Written exercise:
Set down everything from the line containing "You are a computer-use" down to the line containing "Instruction: Click the", both included, and nothing else.

Record list:
┌──

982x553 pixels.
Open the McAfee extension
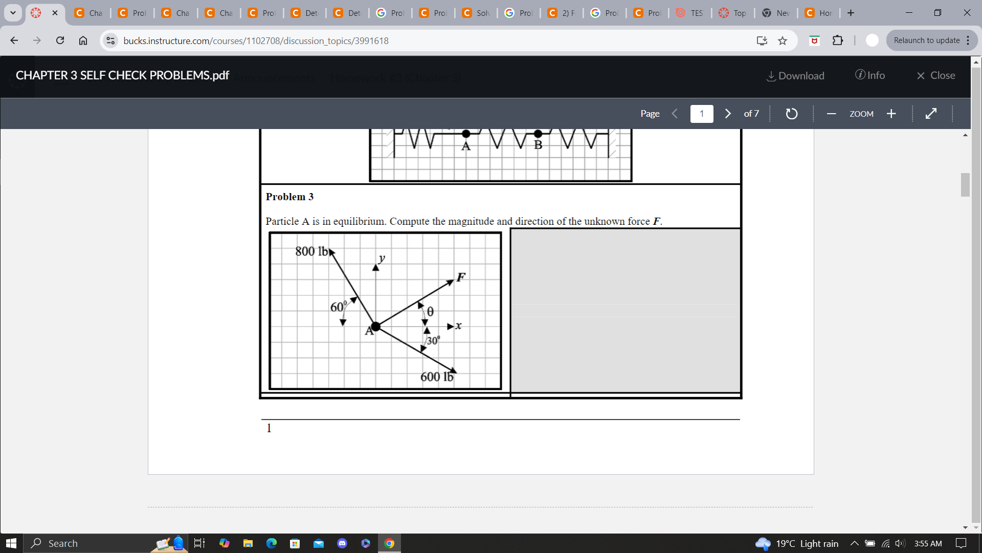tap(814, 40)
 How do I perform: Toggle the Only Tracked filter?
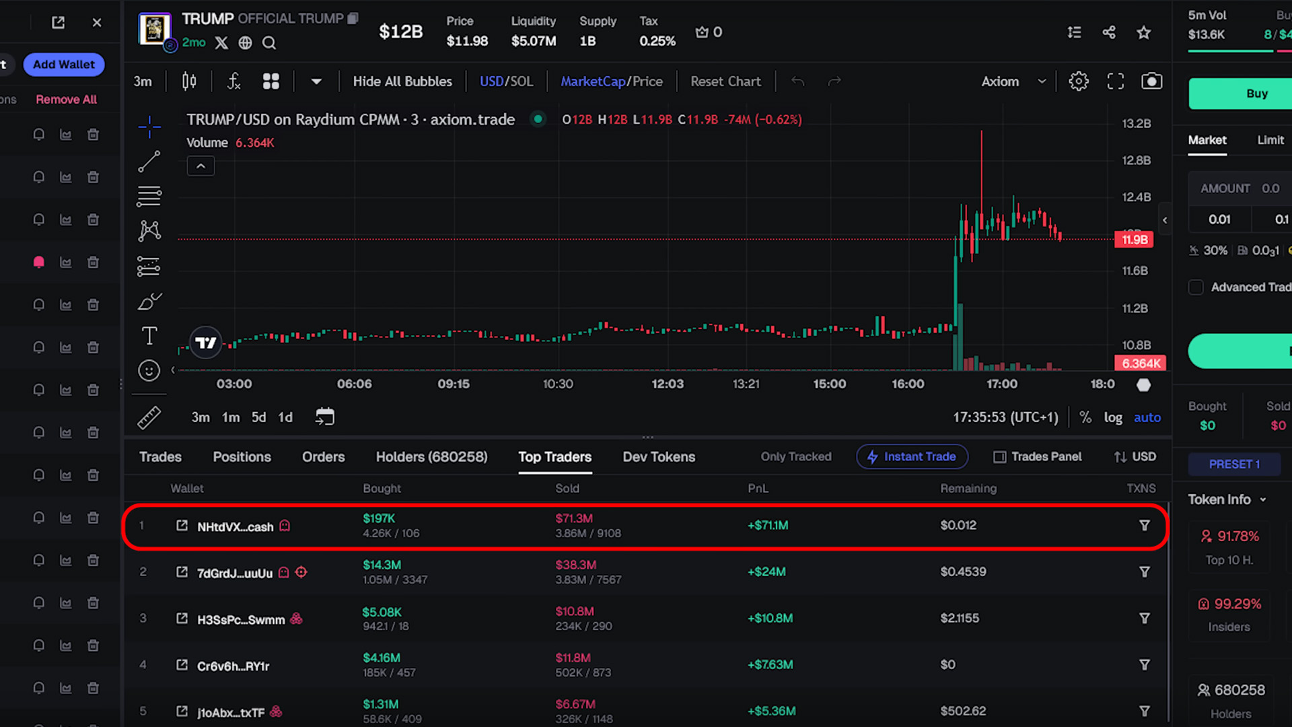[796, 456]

└──
┌──

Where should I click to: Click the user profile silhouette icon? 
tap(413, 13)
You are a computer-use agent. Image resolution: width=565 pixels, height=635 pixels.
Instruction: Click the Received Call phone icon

└──

Output of the task:
You are a computer-use agent. Image resolution: width=565 pixels, height=635 pixels.
Instruction: Click the Received Call phone icon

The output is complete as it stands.